Animal herdsmen, abattoir workers, and other individuals who work with animals in RVF-endemic areas (areas where the virus is present) have an increased risk for infection.
Persons in high-risk professions, such as veterinarians and slaughterhouse workers, have an increased chance of contracting the virus from an infected animal. International travelers increase their chances of getting the disease when they visit RVF-endemic locations during periods when sporadic cases or epidemics are occurring.
A person's chances of becoming infected can be reduced by taking measures to decrease contact with mosquitoes and other bloodsucking insects through the use of mosquito repellents and bednets.

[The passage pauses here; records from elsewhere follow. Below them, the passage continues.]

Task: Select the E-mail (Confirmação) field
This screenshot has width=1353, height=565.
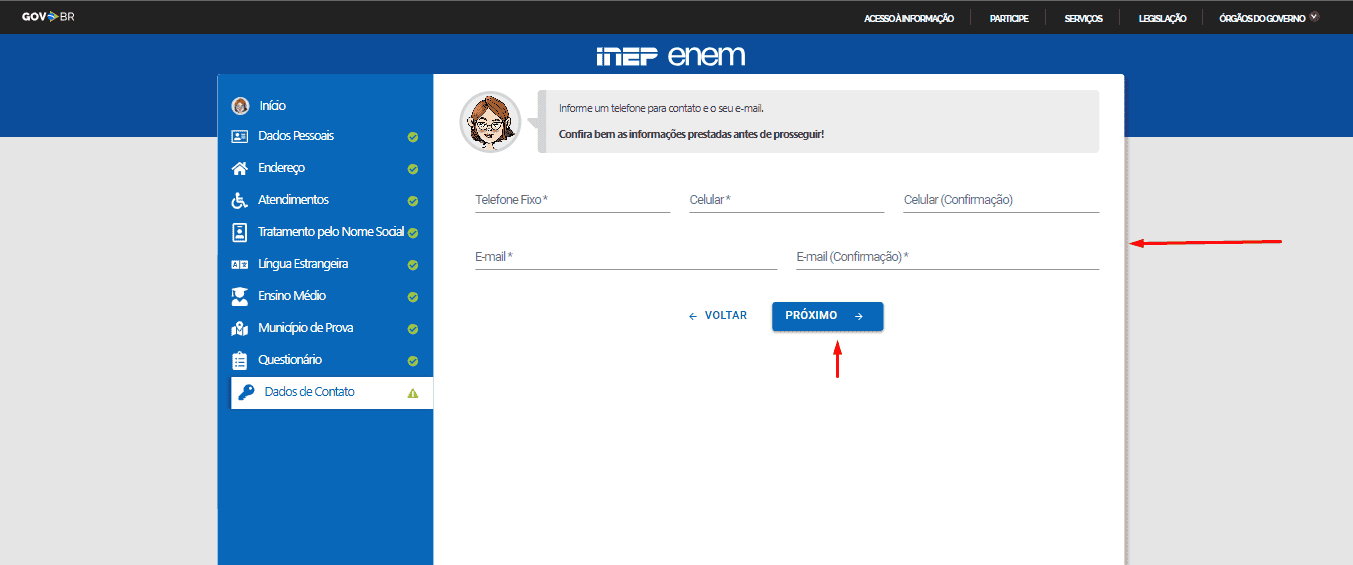Action: pyautogui.click(x=947, y=257)
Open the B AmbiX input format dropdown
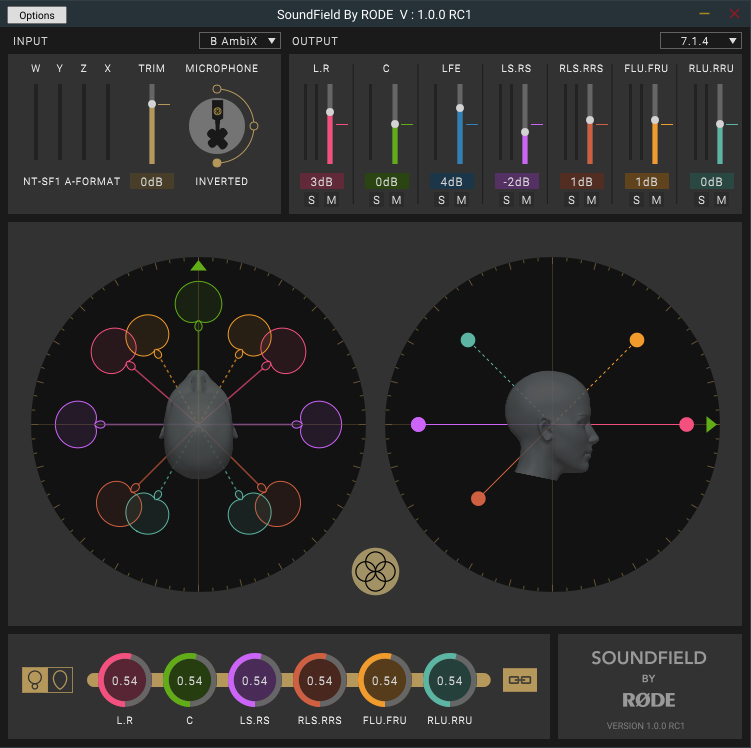The height and width of the screenshot is (748, 751). tap(240, 41)
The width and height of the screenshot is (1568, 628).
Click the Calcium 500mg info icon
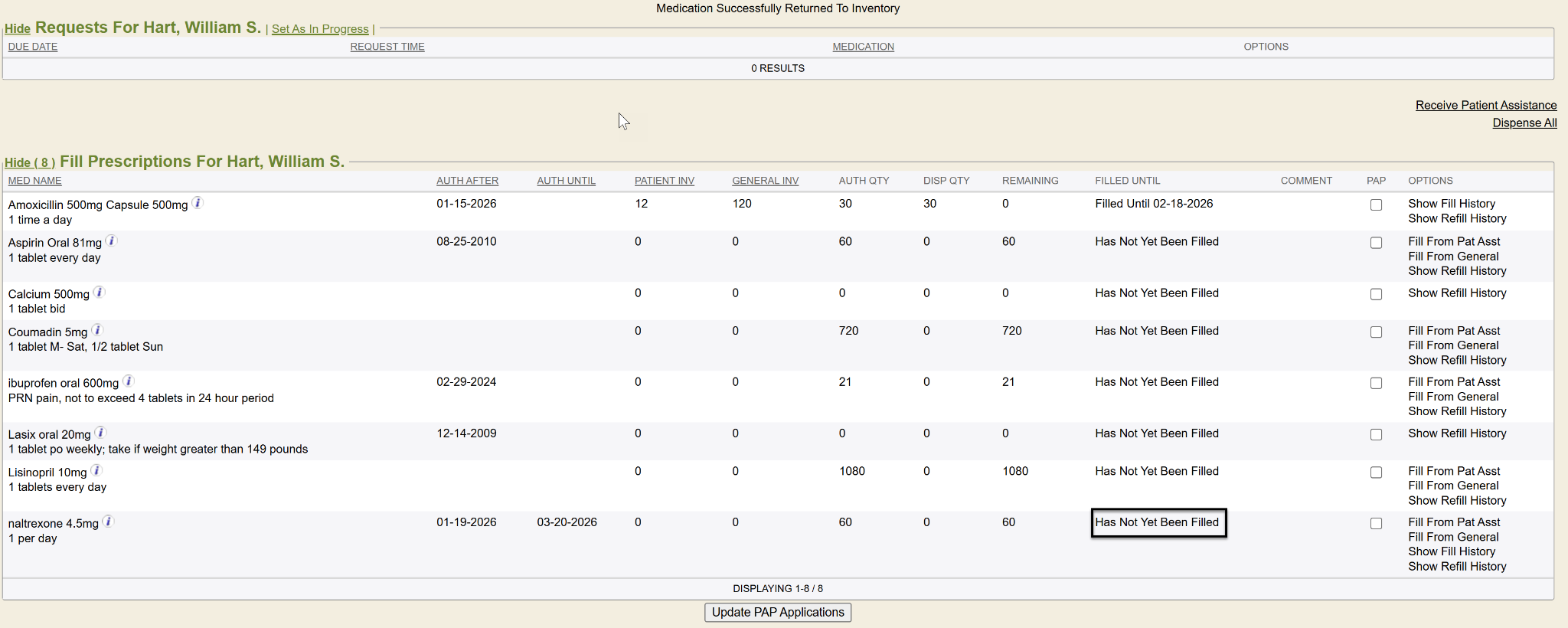tap(100, 293)
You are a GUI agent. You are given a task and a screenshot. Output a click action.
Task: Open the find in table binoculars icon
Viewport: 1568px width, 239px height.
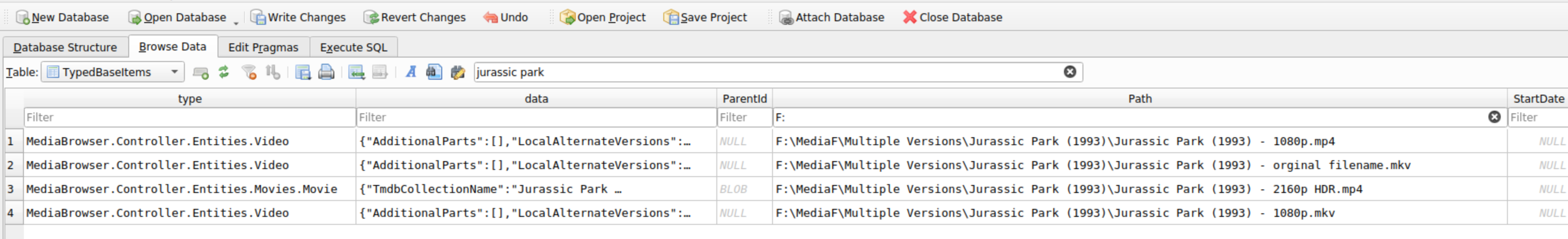pyautogui.click(x=434, y=72)
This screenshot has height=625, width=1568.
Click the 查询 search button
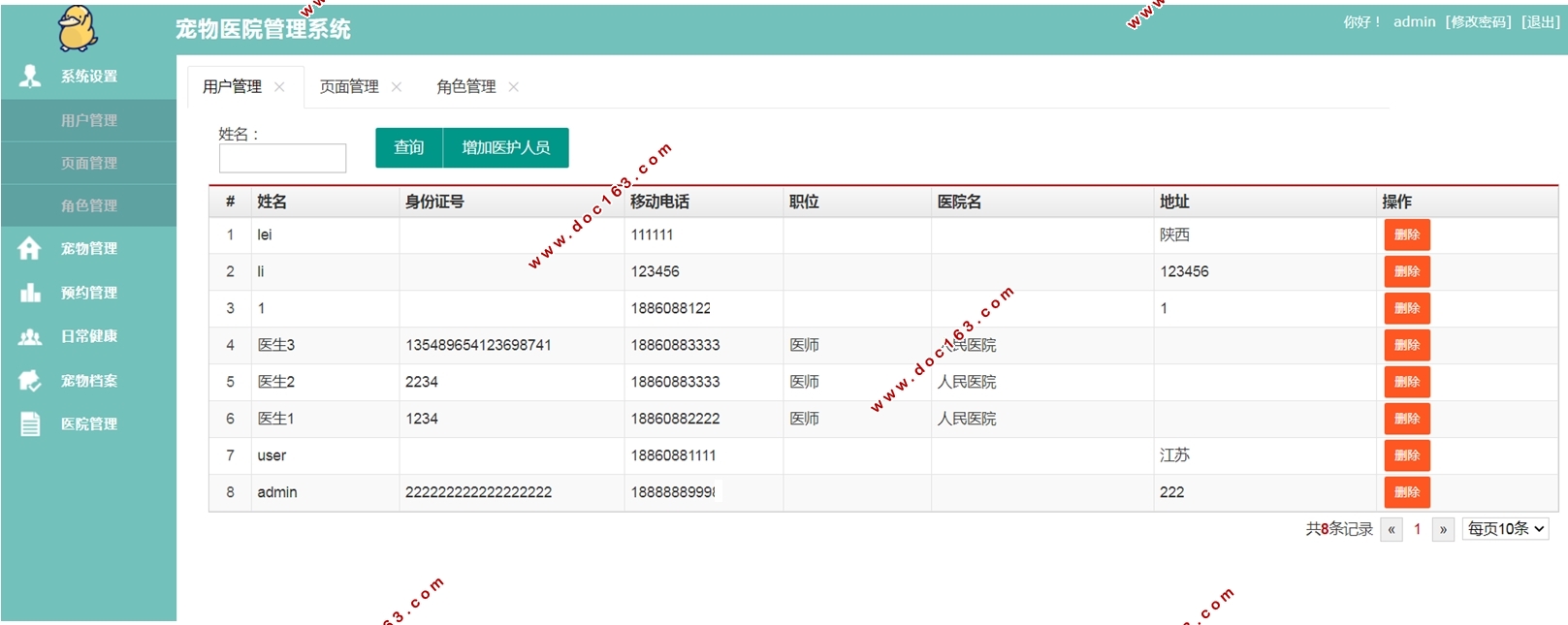[409, 147]

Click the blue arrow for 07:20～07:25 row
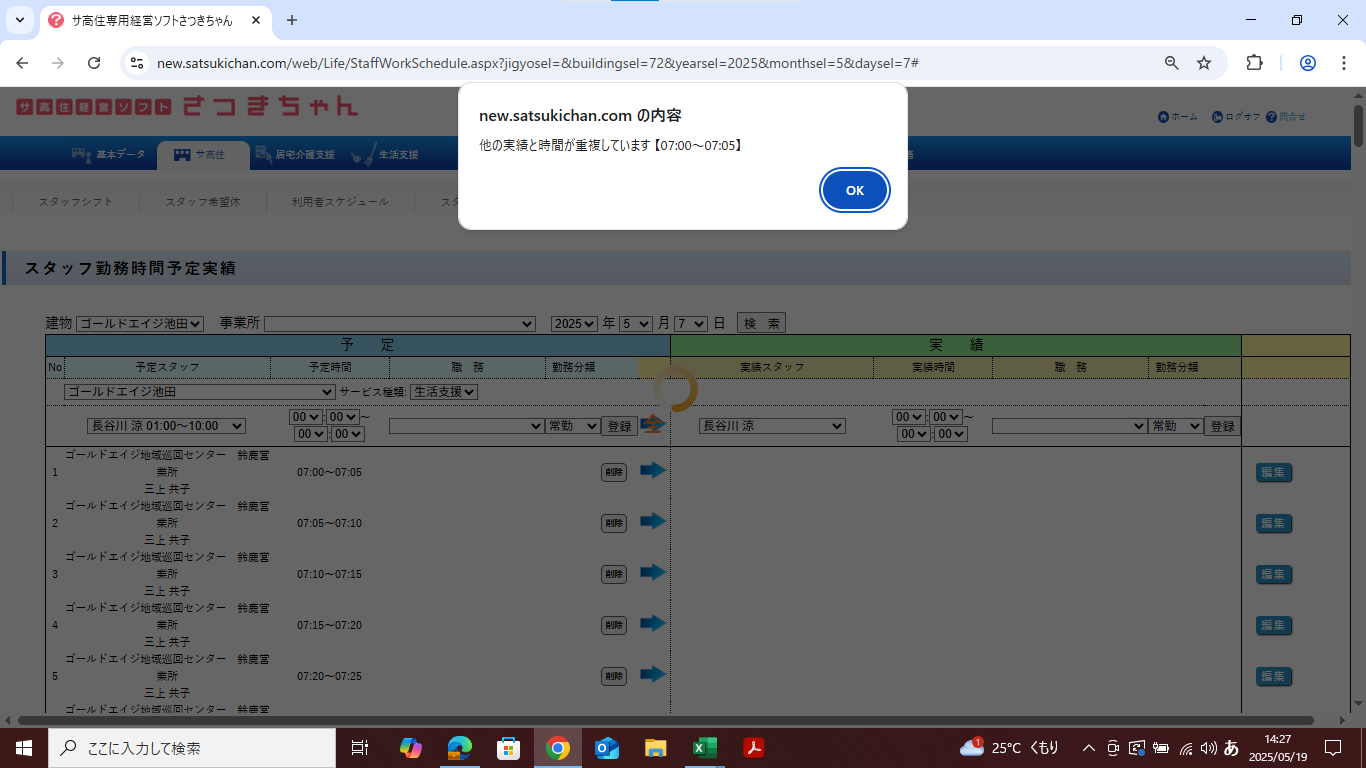point(653,674)
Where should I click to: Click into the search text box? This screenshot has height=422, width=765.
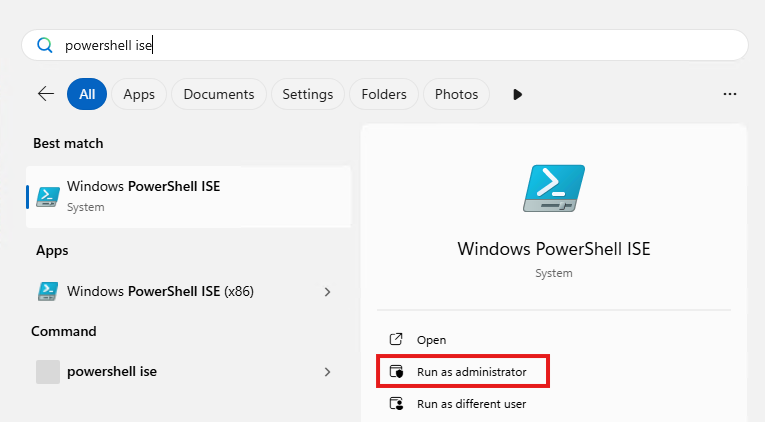pos(400,45)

Avoiding exposure to blood or tissues of animals that may potentially be infected is an important protective measure for persons working with animals in RVF-endemic areas.
Knowledge regarding how the virus is transmitted among mosquitoes and the role of vertebrates in propagating the virus must be answered to predict and control future outbreaks of RVF.
Vaccines for veterinary use are available, but they can cause birth defects and abortions in sheep and induce only low-level protection in cattle. The human live attenuated vaccine, MP-12, has demonstrated promising results in laboratory trials in domestic animals, but more research will be needed before the vaccine can be used in the field.
Surveillance (close monitoring for RVF infection in animal and human populations) is essential to learning more about how RVF virus infection is transmitted and to formulate effective measures for reducing the number of infections.
Most of this information is courtesy of US Government CDC. In times of an emergency much of this material may not apply when it comes to specialized care and testing. These are guidelines to help you when that care is not available. Some of this information is very technical and difficult to understand, but hopefully someone will be available for help in treatment and understanding.